- Education: B.Sc, Economics , University of Lagos MBA, University of Lagos Harvard Business School Lagos Business School Renewables Academy Berlin.
- Occupations: Entrepreneur, Renewable energy consultant
- Years active: 2012–present
- Known for: President, Renewable Energy Association Nigeria(REAN),

= Segun Adaju =

Nigerian Entrepreneur

Segun Adaju (born 1969) is a Nigerian entrepreneur, CEO Consistent Energy Limited and President, Renewable Energy Association Nigeria (REAN).
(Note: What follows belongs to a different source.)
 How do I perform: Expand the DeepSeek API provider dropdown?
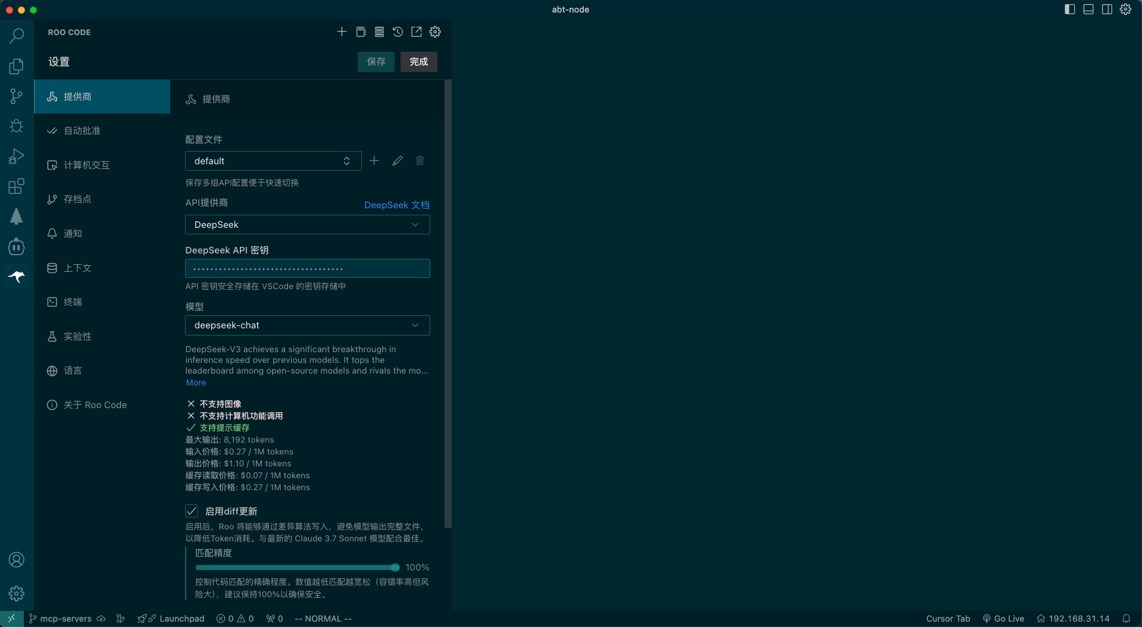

He was Deputy manager of Integrated Micro-finance Bank limited which was the pioneer Micro-finance bank in Nigeria and Founder and was Managing Director of GS Micro-finance Bank Limited.

== Education ==
Adaju earned a degree in Economics and MBA from the University of Lagos. He furthered his education
by obtaining executive programmes in Harvard Business School, MIT/Sloan School of Management, Frankfurt School of Management, Renewable Academy Berlin and Lagos Business School.

== Career ==
Before Consistent Energy, Adaju had worked with leading commercial banks in Nigeria like Equity Bank of Nigeria Limited, First Atlantic Bank Plc and First City Monument Bank Plc before quitting in 2006 to co-found Integrated Micro-finance Bank which is the pioneer micro-finance bank in Nigeria and later set out to establish his own Micro-finance Bank, GS Micro-finance Bank Ltd in 2007. In January 2015, he founded Consistent Energy Limited and presently served as the chief Energizing Officer.

He is a Mentor under the Tony Elumelu Entrepreneurship Programme (TEEP) and Coach under West African Forum for Clean Energy Financing (WAFCEF).